# Power Pro: Most Frustrating Line Ever



## GoVols (Jun 18, 2008)

After reading tons of great reviews and watching Joe Wejebe and every other modern day salt water fishing pro use Power Pro, I decided to get some 20 lb Power Pro for my spinning reel.

Within one hour I was ripping it off my reel and replacing it with 12 lb Berkley Trilene mono. I did all the research and spooled the Power Pro on my spinning reel nice and tight. I did not over spool the reel, the line was a bit under the rim of the barrel. 

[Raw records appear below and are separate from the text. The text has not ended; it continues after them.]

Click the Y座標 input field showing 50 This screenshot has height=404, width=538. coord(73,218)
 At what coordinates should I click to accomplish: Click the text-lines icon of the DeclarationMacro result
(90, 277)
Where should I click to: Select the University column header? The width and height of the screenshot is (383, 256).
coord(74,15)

This evening I decided to test it out here in TN on a completely calm evening with no wind. I hooked up a spoon and a leader just like I normally use in the surf for lady fish. I have a Penn Sargus 4000 reel and an Intercoastal 6' 6" Ugly Stik.

I was having to fix knots in my line after every three casts. Several times I had to cut the line and re tie. I retrieve a spoon just like a jerk bait for bass in freshwater. 

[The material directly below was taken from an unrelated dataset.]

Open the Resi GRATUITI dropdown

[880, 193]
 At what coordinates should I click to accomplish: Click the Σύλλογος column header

My conclusion is this is good stuff if you are casting it out and letting the bait sit on the bottom and reeling in a fish, but this stuff sucks if you are doing a lot of casting and using a varied retrieve and lots of rod movement.

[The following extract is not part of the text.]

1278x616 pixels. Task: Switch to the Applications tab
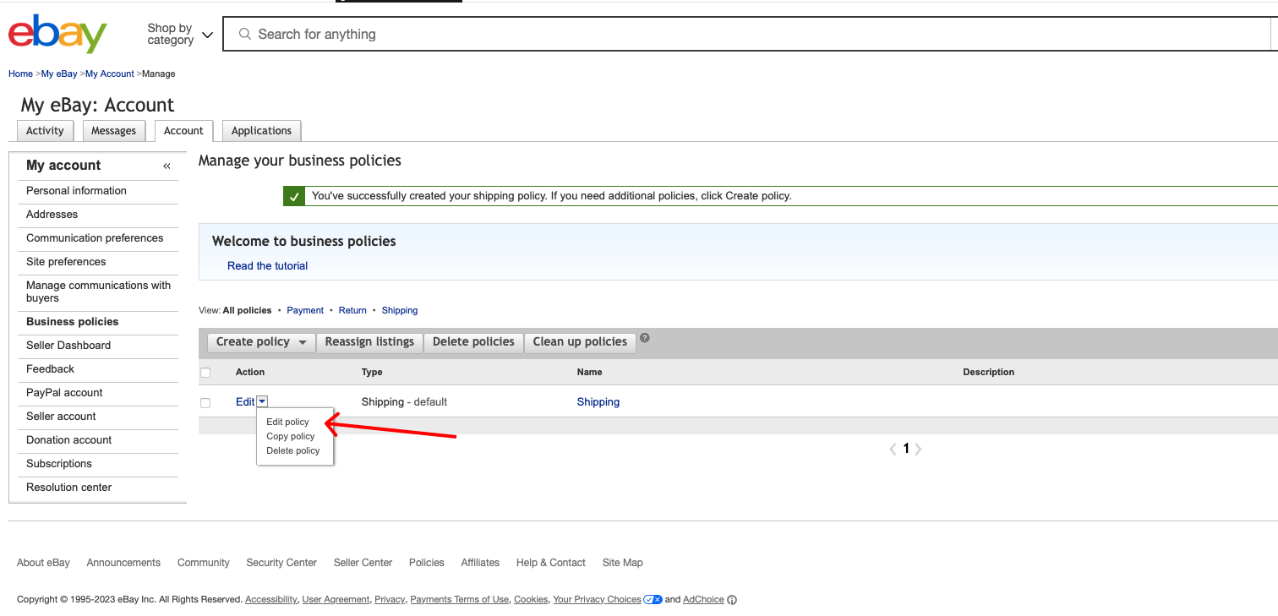point(261,130)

Can somebody explain how a line that is so frustrating be so great?? I want to fish, not fix knots and cut line.


----------



## ZombieKiller (Jul 26, 2010)

I have no beef with PowerPro, but I'm a Suffix Braid man, myself. I love it...have never had any troubles with it, regardless of the application I was using it for.


----------



## GoVols (Jun 18, 2008)

I've done some reading since I posted this and some folks do not recommend using braid when fishing top water. I work a spoon very similar to top water. I'm wondering if the reason they recommend to not work topwater with braid is cause the twitching action leaves too many slack points in the spool.


----------



## FenderBender (Oct 2, 2007)

I use it on my spinning reels when throwing poppers and haven't had any trouble with it. How close would you say the line was to the rim of the barrel? I leave quite a bit, and never have knots.


----------



## GoVols (Jun 18, 2008)

FenderBender said:


> I use it on my spinning reels when throwing poppers and haven't had any trouble with it. How close would you say the line was to the rim of the barrel? I leave quite a bit, and never have knots.


Maybe a 1/16th"


----------



## FenderBender (Oct 2, 2007)

Leave 1/8" or maybe even 3/16" gap if you are willing to try it again, and I doubt you will have any problems. Any wasted space you feel you may have by not filling the spool completely is negated by the increased line you get by smaller diameter vs mono. Plus no stretch and being able to feel every nibble or movement of your line is a big bonus.


----------



## FenderBender (Oct 2, 2007)

Also, did you have any mono backing at all on your reel? Believe it or not, the line could all be slipping on the spool as you reel. If you do it again, leave some of your Berkley Trilene mono on the reel and join the power pro to it with a back to back uni knot. That way it's guaranteed not to slip. My gut feeling is that your spool was just a little too full, though.


----------



## GENTLE WOLF (Aug 19, 2009)

I use braid on all my inshore reels. I fish almost exclusively with artificials. Make sure to use a swivel, I tie a swivel between the braid and a length of flouro before tying on whatever lure I am using. Don't give up on it, you'll probably like it once you get the kinks worked out.


----------



## Brandonshobie (Aug 10, 2009)

I never have any problems with power pro. You do always need to put mono backing for it and I usally have a shop spool it on for me. Try using 30lb power pro the line is 8lbs dia and it is thicker so you don't get alot of wind knots or to many knots at all. To me 30 pounds seems the ideal size.


----------



## captainblack (Jul 4, 2010)

doing alot of casting on a spinning reel ive had some problems before with 20# and under, but ive ran 20# on a smaller thumb burner and it worked great but i kept a little thumb pressure while reeling in so no slack got on the line. i will say i agree about it being better for bottom fishing with natural bait, just my opinion though. but when fishing on the bottom i love the stuff, when fishing lures especially topwater i still prefer mono honestly


----------



## a (Oct 2, 2007)

Yada, yada, braid= too much trouble, i use mono inshore....


----------



## GoVols (Jun 18, 2008)

I forgot to mention but I did back the spool up with mono before spooling on the Power Pro. I will do another test run this evening with some 30 lb and try not to spool it too close to the rim of the barrel.


----------



## GoVols (Jun 18, 2008)

This was a PM sent from a fellow PFF member...it's got some good points.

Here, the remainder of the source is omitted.